▶ [SUPPLIED TEXT]:
The following areas of interest are examples of areas that would be responsive to the EOAS postdoctoral fellowship call, but are not exclusive. We welcome all proposals addressing topics within the five EOAS strategic themes of planetary habitability, Earth system history, Earth observations and forecasting, Earth system risks, and polar change.

Earth is the only biologically active planet yet known to science. But the rapid development of the field of exoplanet discovery and characterization, certain to accelerate with the upcoming launch of the James Webb Space Telescope, means that may well change in the next few decades. The conceptual work necessary to understand future biologically active exoplanets is already beginning. Key questions include how terrestrial planets form, how they may obtain liquid water and maintain habitable temperatures, how atmospheric composition can reveal the potential for life, how interactions with their star(s) might be similar to or differ from Earth’s interactions with the Sun over billions of years, and how different initial physical and chemical conditions could constrain the evolution of planetary biogeochemical cycles. A postdoctoral fellow in this area could draw on scientific expertise at Rutgers relating to topics such as astrophysics, meteoritics and planet formation, protein evolution, the origins and mechanisms of photosynthesis, major-element cycling, and environmental geomicrobiology. They could also link to resources at other institutions in the region.

▶ [DATA EXCERPT]:

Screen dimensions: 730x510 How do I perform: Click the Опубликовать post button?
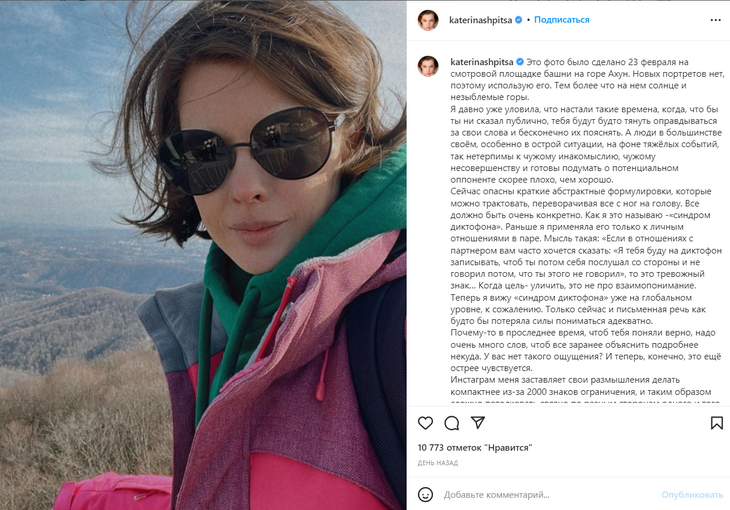(x=692, y=495)
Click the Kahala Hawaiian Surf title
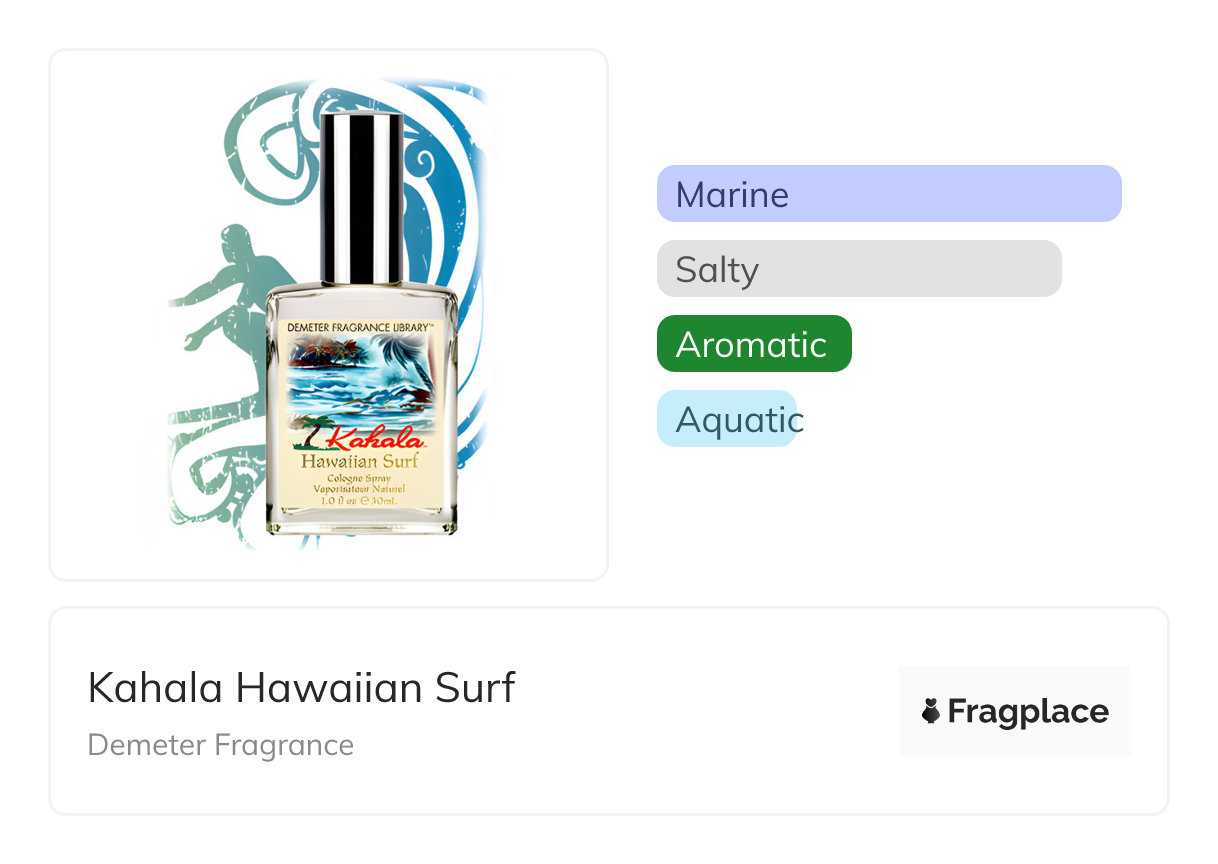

▶ [WHAT NEEDS TO BE DONE]:
According to the EOAS fellowship text, the upcoming launch of which telescope is expected to accelerate exoplanet discovery and characterization?

▶ [ANSWER TO THIS EXERCISE]:
The James Webb Space Telescope.